Mummy's a little strong but I'll take it better this year than I did a few years ago. Hell, at this point, it may be my only chance!  


Thanks guys. 

When I was a child, I HATED my birthdate - first of all, it is in November, possibly the dreariest month in the year. It's on the horoscopal cusp (Scorpio/Saggitarius, who the hell am I?) I always had a damn turkey on my cake. Finally, my older sister's was exactly a week before mine; I didn't understand why she got to open presents first when I was little. I have definite b-day angst. 

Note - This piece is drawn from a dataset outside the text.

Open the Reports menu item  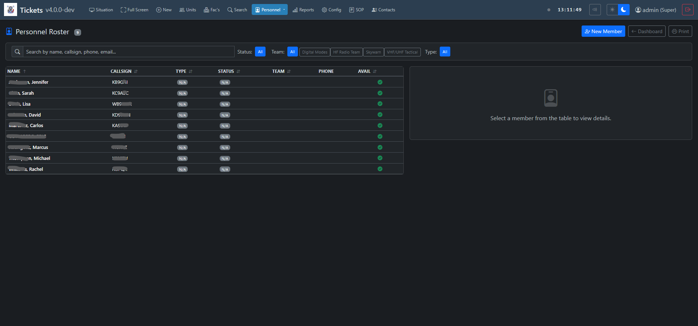303,10
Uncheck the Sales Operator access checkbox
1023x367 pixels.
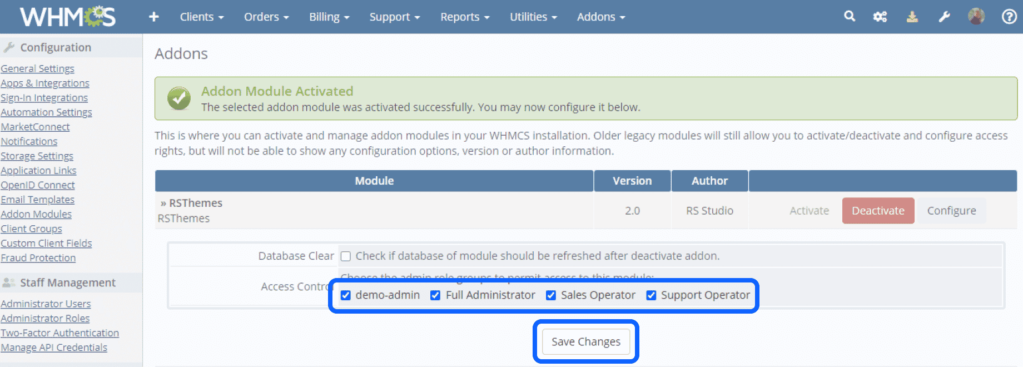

However, it's nice to have the day off every eight years or so. Thanks for the well wishes. Means a lot to me!


----------



## likespaphs (Nov 23, 2007)

dang. i missed it!
happy freakin' birthday anyways!


----------



## TheLorax (Nov 23, 2007)

Happy belated birthday.


----------



## Gilda (Nov 23, 2007)

Hope you had a GREAT birthday and have many, many more ! Thanks for all you do here !:clap:


----------



## bench72 (Nov 23, 2007)

Happy belated Heather-day! Hope the birthday angst is fading away!


----------



## smartie2000 (Nov 23, 2007)

happy belated b-day!


----------



## SlipperFan (Nov 23, 2007)

Too many guests for me to check in yesterday, so I missed your birthday, also, Heather. Hope it was great, and relaxing.


----------



## MoreWater (Nov 23, 2007)

happy belated bday! 

November is my favorite month, btw. Early winter/end of fall - the best time ever.


----------



## Sangii (Nov 24, 2007)

oups, late Happy Birthday Heather !


----------



## biothanasis (Nov 24, 2007)

late as always... happy birthday...:clap:


----------



## Corbin (Nov 24, 2007)

I'm late too but hope you had a very happy birthday.


----------



## Persephone (Nov 25, 2007)

*Sorry I missed it*

but here's your Belated HAPPY BIRTHDAY!

Poke: oke:


----------



## Heather (Nov 25, 2007)

Awesome! 
A virtual poke is almost as good as the real thing.


----------



## Ron-NY (Nov 26, 2007)

Happy belated Birthday Heather


----------



## eOrchids (Nov 26, 2007)

Happy Belated Birthday Heather!!!


----------



## Grandma M (Nov 26, 2007)

Belated - HAPPY BIRTHDAY. I missed your birthday because I was gone ...snow country.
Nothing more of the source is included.